Set problem 1:
Answer these questions about the NMR-STAR thread, one per line:
(a) What does regenerating the input files let the first writer avoid?
(b) How many tag names are being remapped, and how many new ones are being added?
(c) Where are the new tags such as pdbx_auth_alt_id not being found?
Set problem 2:
Does each statement agree with the NMR-STAR thread? Answer yes or no, and quote the words that decide it.
(a) The writer's code already handles the NMR-STAR tags from Table II correctly.
(b) The new tags such as pdbx_auth_alt_id show up in the mmCIF files from rsync.wwpdb.org::ftp/.
(c) The regenerated input files would keep the original restraint info.
Set problem 3: Could you carry the NMR-STAR thread on from its last line?

I figured it should be easy enough to regenerate the input files (with PBDx
coordinates and original restraint info), plus that way I can avoid having to
put in
hacks to deal with the Table I mappings.
Original comment by wfvran...@gmail.com
on 4 Jan 2010 at 10:57
A further note on comment 8: my code currently handles the NMR-STAR tags from
Table
II correctly, so these should be in the 'joined' coordinate/restraint file
generated
by Wattos!
Original comment by wfvran...@gmail.com
on 4 Jan 2010 at 12:49
Cool, I'll get on this.
Happy New Year everyone!
Original comment by jurge...@gmail.com
on 4 Jan 2010 at 12:56
Ok, I'm remapping the 5 tag names and adding the 2 new ones according to
(abbreviated after period):
pdbx NMR-STAR 3.1 NMR-STAR 3.x
--------------------------------------------------------------------------------
-
Label_asym_ID
Model_ID PDB_model_num
ID
Label_entity_assembly_ID
Label_entity_ID
Label_comp_index_ID
Label_comp_ID
Label_atom_ID
Type_symbol
Cartn_x
Cartn_y
Cartn_z
Occupancy
Uncertainty
PDB_ins_code
Auth_asym_ID PDB_strand_ID
Auth_seq_ID PDB_residue_no
Auth_comp_ID PDB_residue_name
Auth_atom_ID PDB_atom_name
Entry_ID
Conformer_family_coord_set_ID
pdbx_auth_alt_id Auth_alt_ID
pdbx_auth_atom_name Auth_atom_name
However, I'm not finding the new tags (like pdbx_auth_alt_id) in the mmCIF
files I get from
rsync.wwpdb.org::ftp/
Are these new tags to come?

Information supplied:
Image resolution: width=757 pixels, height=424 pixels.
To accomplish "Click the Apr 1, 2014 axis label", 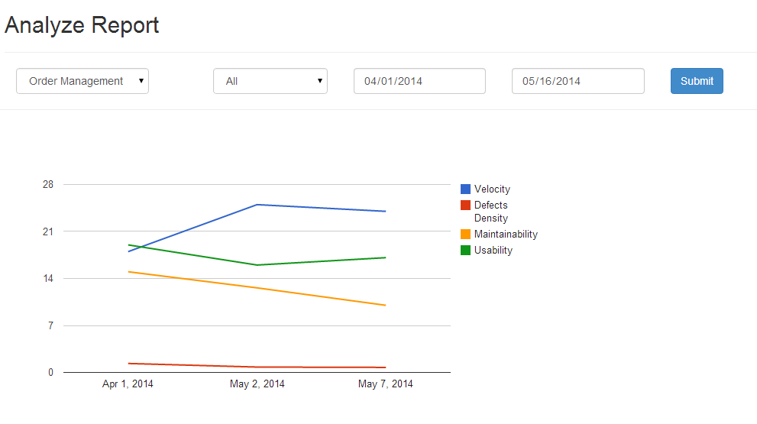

Task answer 1:
(a) Having to put in hacks to deal with the Table I mappings.
(b) Five tag names are being remapped, and two new ones are being added.
(c) In the mmCIF files obtained from rsync.wwpdb.org::ftp/.

Task answer 2:
(a) Yes: "my code currently handles the NMR-STAR tags from Table II correctly"
(b) No: "I'm not finding the new tags (like pdbx_auth_alt_id) in the mmCIF files I get from rsync.wwpdb.org::ftp/"
(c) Yes: "with PBDx coordinates and original restraint info"

Task answer 3:
Original comment by jurge...@gmail.com
on 4 Jan 2010 at 3:26
OK, got this in but the sorting is slightly off in Wattos output as it uses
Data/validict.20080404.1.str
Wim, can you check the attached output for 1brv? It doesn't contain the
restraints but they are left untouched.
Code checked in under Wattos revision 130. I don't know how to link between
these 2 projects though sorry.
Original comment by jurge...@gmail.com
on 4 Jan 2010 at 7:21
Attachments:
Model_ID is now missing from Conformer_family_coord_set... it should be there
as far
as I'm aware.
Original comment by wfvran...@gmail.com
on 5 Jan 2010 at 11:10
I remapped it according to the table in my comment 11.
It's in the table II of comment 7.
I don't suppose we need to duplicate it do we?
Original comment by jurge...@gmail.com
on 5 Jan 2010 at 12:37
From what I can tell it's an obligatory value in the NMR-STAR, so yes. Maybe the
PDB_model_num is not necessary then, not sure.
Original comment by wfvran...@gmail.com
on 5 Jan 2010 at 12:46
Eldon, can you clarify this point please?
Original comment by jurge...@gmail.com
on 5 Jan 2010 at 12:48
The Model_ID value is located in the '_Atom_site' table.
'_Conformer_family_coord_set' describes the save frame for the 'family' and the
save
frame contains the coordinates for all models as listed in the 'Atom_site'
table.
There has never been a '_Conformer_family_coord_set.Model_ID' tag. If there
were such
a tag at the save frame level then there would have to be a
'Conformer_family_coord_set' save frame for every reported model.
I have corrected the errors in the dictionary (hopefully) and put the new
version in svn.
Original comment by Eldon.Ul...@gmail.com
on 5 Jan 2010 at 2:43
>The Model_ID value is located in the '_Atom_site' table.
Are you asking me to keep it in and add another column _Atom_site.
PDB_model_num with the same values?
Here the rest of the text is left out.